Omit the pictures from the entries below and retype everything else exactly.

==== Data ====

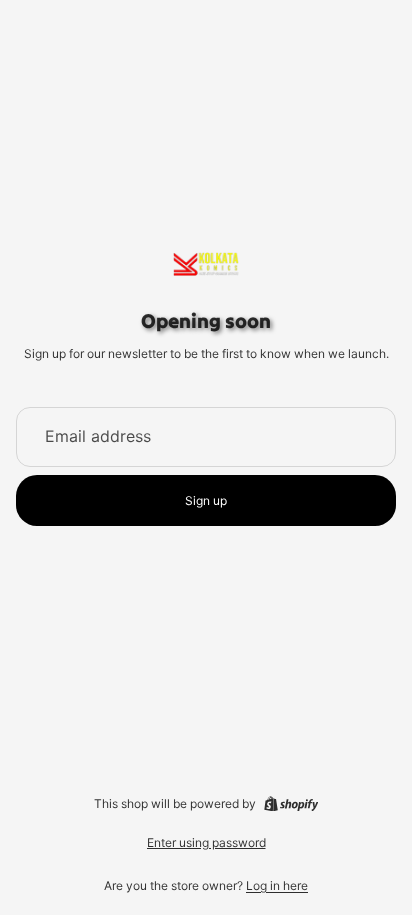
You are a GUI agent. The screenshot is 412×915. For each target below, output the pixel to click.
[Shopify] (291, 804)
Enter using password (206, 842)
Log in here (277, 885)
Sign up (206, 500)
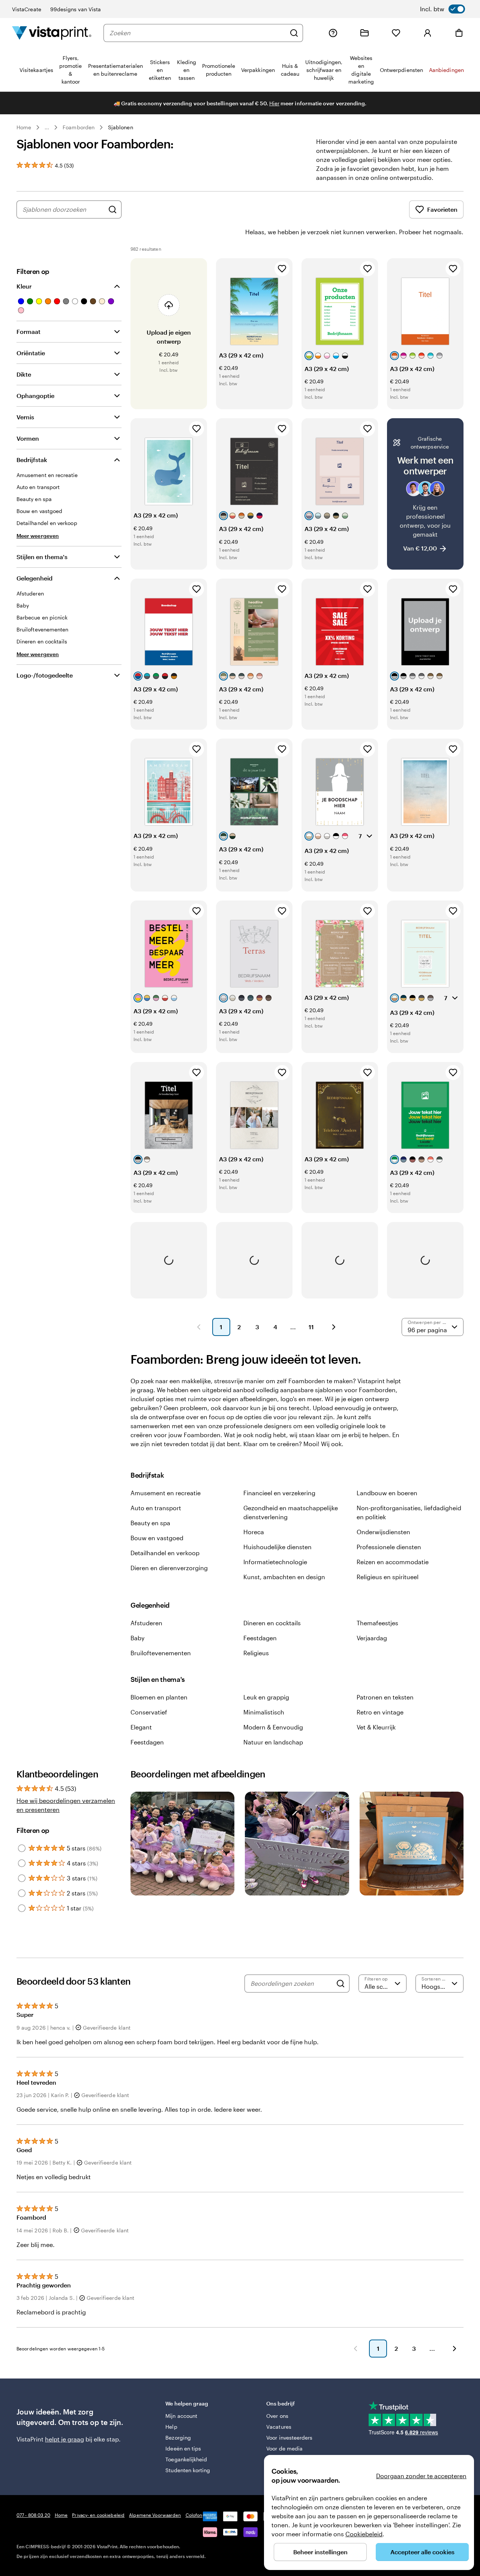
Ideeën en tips (183, 2448)
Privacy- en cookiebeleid (98, 2515)
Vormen (27, 438)
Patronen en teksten (385, 1697)
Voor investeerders (289, 2437)
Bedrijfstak (31, 459)
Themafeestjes (377, 1622)
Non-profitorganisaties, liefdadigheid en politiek (409, 1512)
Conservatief (148, 1712)
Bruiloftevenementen (160, 1652)
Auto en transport (155, 1507)
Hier (274, 103)
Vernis (25, 416)
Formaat (28, 331)
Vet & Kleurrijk (376, 1727)
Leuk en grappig (266, 1697)
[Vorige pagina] (199, 1327)
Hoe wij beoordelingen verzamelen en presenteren (65, 1805)
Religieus (256, 1652)
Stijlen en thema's (42, 556)
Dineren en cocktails (272, 1622)
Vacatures (278, 2426)
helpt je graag (64, 2439)
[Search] (340, 1983)
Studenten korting (187, 2470)
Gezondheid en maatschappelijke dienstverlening (290, 1512)
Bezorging (178, 2437)
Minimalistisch (263, 1712)
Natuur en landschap (273, 1742)
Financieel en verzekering (279, 1492)
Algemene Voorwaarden (155, 2515)
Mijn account (181, 2416)
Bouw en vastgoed (156, 1537)
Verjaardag (372, 1637)
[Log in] (427, 33)
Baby (137, 1637)
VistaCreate (26, 9)
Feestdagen (260, 1637)
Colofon (194, 2515)
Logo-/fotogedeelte (44, 675)
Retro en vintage (380, 1712)
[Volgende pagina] (334, 1327)
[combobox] (198, 32)
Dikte (23, 374)
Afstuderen (146, 1622)
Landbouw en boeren (387, 1492)
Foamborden (78, 127)
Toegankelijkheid (186, 2459)
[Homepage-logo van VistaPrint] (52, 32)
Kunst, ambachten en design (284, 1576)
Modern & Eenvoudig (273, 1727)
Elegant (141, 1727)
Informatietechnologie (275, 1561)
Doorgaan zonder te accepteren (421, 2475)
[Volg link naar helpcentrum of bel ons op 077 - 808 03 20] (333, 33)
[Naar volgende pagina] (455, 2349)
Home (23, 127)
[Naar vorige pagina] (355, 2349)
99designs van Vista (75, 9)
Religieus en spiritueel (387, 1576)
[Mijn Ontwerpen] (365, 33)
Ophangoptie (35, 395)
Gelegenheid (34, 578)
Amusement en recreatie (165, 1492)
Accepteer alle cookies (422, 2551)
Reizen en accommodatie (393, 1561)
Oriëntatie (30, 352)
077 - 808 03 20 (33, 2515)
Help (171, 2426)
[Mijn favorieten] (396, 33)
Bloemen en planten (159, 1697)
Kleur (24, 286)
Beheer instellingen (320, 2551)
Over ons (277, 2416)
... (47, 127)
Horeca (253, 1531)
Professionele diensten (389, 1546)
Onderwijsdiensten (383, 1531)
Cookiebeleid (363, 2533)
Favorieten (442, 209)
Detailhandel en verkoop (165, 1552)
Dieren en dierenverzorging (169, 1567)
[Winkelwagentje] (459, 33)
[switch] (442, 8)
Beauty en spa (150, 1522)
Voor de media (284, 2448)
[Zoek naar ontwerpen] (112, 209)
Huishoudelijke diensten (277, 1546)
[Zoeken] (294, 32)
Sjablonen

====

Your solution:
You are a GUI agent. The screenshot is 412×915. For each target below, output the pixel to click.
[Shopify] (291, 804)
Enter using password (206, 842)
Log in here (277, 885)
Sign up (206, 500)
Ideeën en tips (183, 2448)
Privacy- en cookiebeleid (98, 2515)
Vormen (27, 438)
Patronen en teksten (385, 1697)
Voor investeerders (289, 2437)
Bedrijfstak (31, 459)
Themafeestjes (377, 1622)
Non-profitorganisaties, liefdadigheid en politiek (409, 1512)
Conservatief (148, 1712)
Bruiloftevenementen (160, 1652)
Auto en transport (155, 1507)
Hier (274, 103)
Vernis (25, 416)
Formaat (28, 331)
Vet & Kleurrijk (376, 1727)
Leuk en grappig (266, 1697)
[Vorige pagina] (199, 1327)
Hoe wij beoordelingen verzamelen en presenteren (65, 1805)
Religieus (256, 1652)
Stijlen en thema's (42, 556)
Dineren en cocktails (272, 1622)
Vacatures (278, 2426)
helpt je graag (64, 2439)
[Search] (340, 1983)
Studenten korting (187, 2470)
Gezondheid en maatschappelijke dienstverlening (290, 1512)
Bezorging (178, 2437)
Minimalistisch (263, 1712)
Natuur en landschap (273, 1742)
Financieel en verzekering (279, 1492)
Algemene Voorwaarden (155, 2515)
Mijn account (181, 2416)
Bouw en vastgoed (156, 1537)
Verjaardag (372, 1637)
[Log in] (427, 33)
Baby (137, 1637)
VistaCreate (26, 9)
Feestdagen (260, 1637)
Colofon (194, 2515)
Logo-/fotogedeelte (44, 675)
Retro en vintage (380, 1712)
[Volgende pagina] (334, 1327)
[combobox] (198, 32)
Dikte (23, 374)
Afstuderen (146, 1622)
Landbouw en boeren (387, 1492)
Foamborden (78, 127)
Toegankelijkheid (186, 2459)
[Homepage-logo van VistaPrint] (52, 32)
Kunst, ambachten en design (284, 1576)
Modern & Eenvoudig (273, 1727)
Elegant (141, 1727)
Informatietechnologie (275, 1561)
Doorgaan zonder te accepteren (421, 2475)
[Volg link naar helpcentrum of bel ons op 077 - 808 03 20] (333, 33)
[Naar volgende pagina] (455, 2349)
Home (23, 127)
[Naar vorige pagina] (355, 2349)
99designs van Vista (75, 9)
Religieus en spiritueel (387, 1576)
[Mijn Ontwerpen] (365, 33)
Ophangoptie (35, 395)
Gelegenheid (34, 578)
Amusement en recreatie (165, 1492)
Accepteer alle cookies (422, 2551)
Reizen en accommodatie (393, 1561)
Oriëntatie (30, 352)
077 - 808 03 20 (33, 2515)
Help (171, 2426)
[Mijn favorieten] (396, 33)
Bloemen en planten (159, 1697)
Kleur (24, 286)
Beheer instellingen (320, 2551)
Over ons (277, 2416)
... (47, 127)
Horeca (253, 1531)
Professionele diensten (389, 1546)
Onderwijsdiensten (383, 1531)
Cookiebeleid (363, 2533)
Favorieten (442, 209)
Detailhandel en verkoop (165, 1552)
Dieren en dierenverzorging (169, 1567)
[Winkelwagentje] (459, 33)
[switch] (442, 8)
Beauty en spa (150, 1522)
Voor de media (284, 2448)
[Zoek naar ontwerpen] (112, 209)
Huishoudelijke diensten (277, 1546)
[Zoeken] (294, 32)
Sjablonen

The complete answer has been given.